Cada cidadão doou aos bancos, involuntariamente, 63 mil. Uma barbaridade.
Claro que as contas públicas -deficit e dívida- estouraram sem contemplação. O deficit só das operações normais do governo já é brutal (12% do PIB). Contando a ajuda à banca, vai a incríveis 32%.
Agora vem a cobrança. Os próprios mercados que financiaram a farra elevam brutalmente o juro que exigem para rolar os títulos da dívida, ameaçam quebrar o país e, por extensão, danificar seriamente (ou fatalmente) o euro, a segunda moeda de reserva do planeta.
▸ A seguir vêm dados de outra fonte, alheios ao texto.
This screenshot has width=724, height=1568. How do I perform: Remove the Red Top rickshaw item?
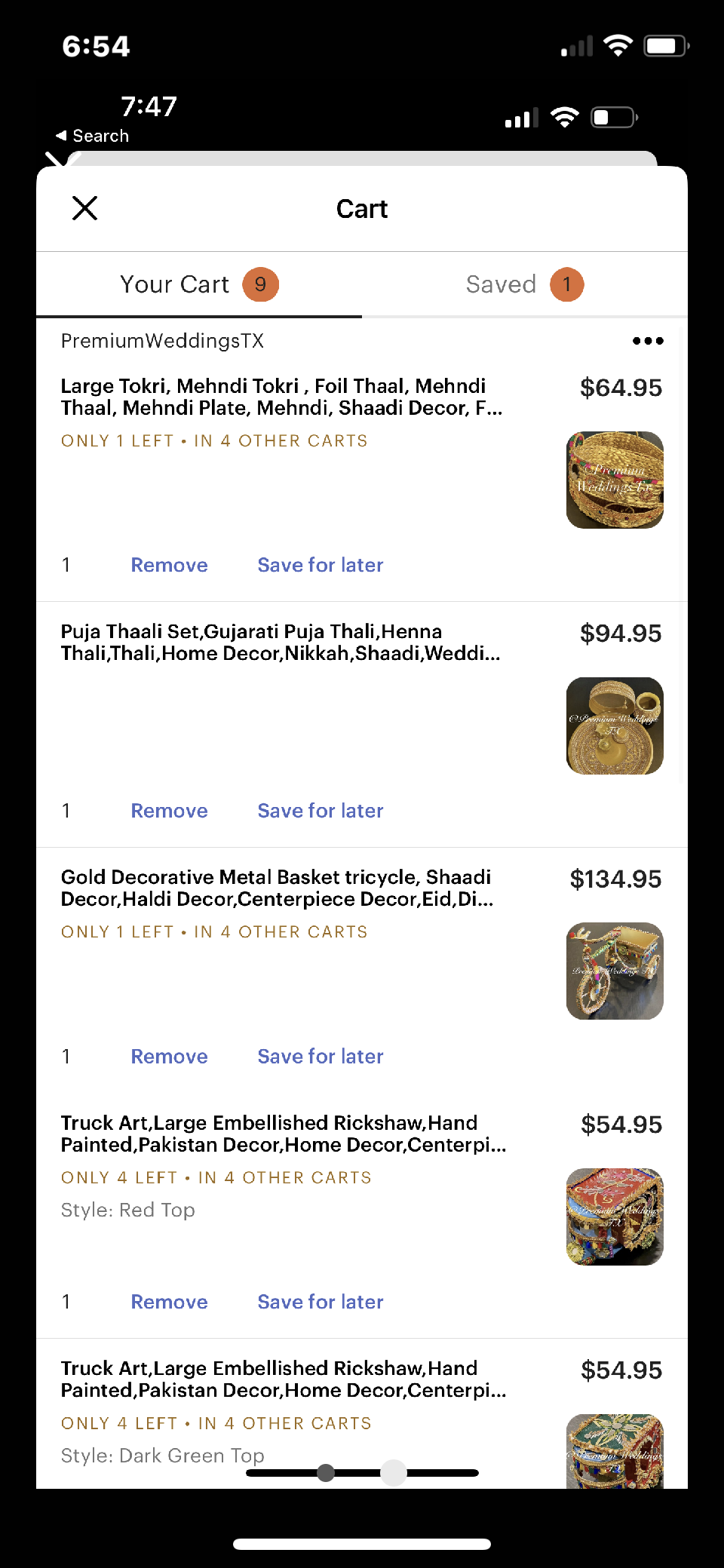(x=169, y=1302)
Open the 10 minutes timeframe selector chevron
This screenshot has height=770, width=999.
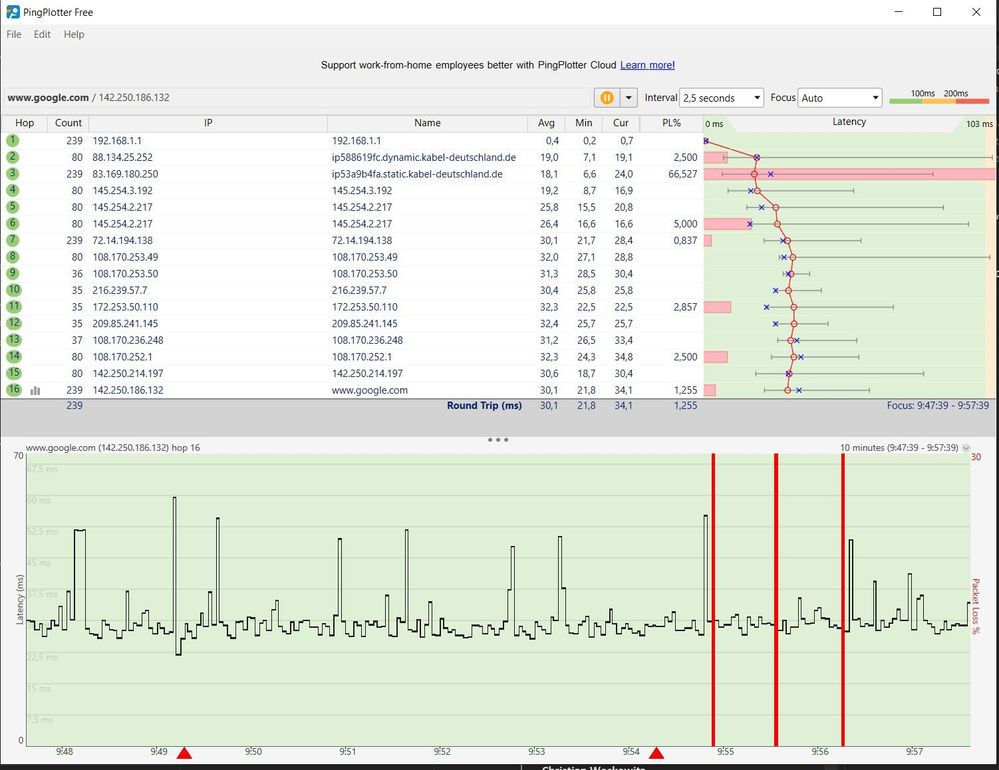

Os engenheiros de obra feita ainda ficam dizendo que os irlandeses é que são culpados, porque consumiram demais. É verdade, mas o capitalismo não é, essencialmente, consumo? Toda a propaganda, no mundo inteiro, pede, exige, insinua que bom sujeito não é quem não consome. Para consumir, é preciso renda e crédito, mais crédito que renda.
Os irlandeses foram, portanto, capitalistas até o mais fundo d'alma. Agora, o capitalismo ameaça devorar o bom aluno. Cruel.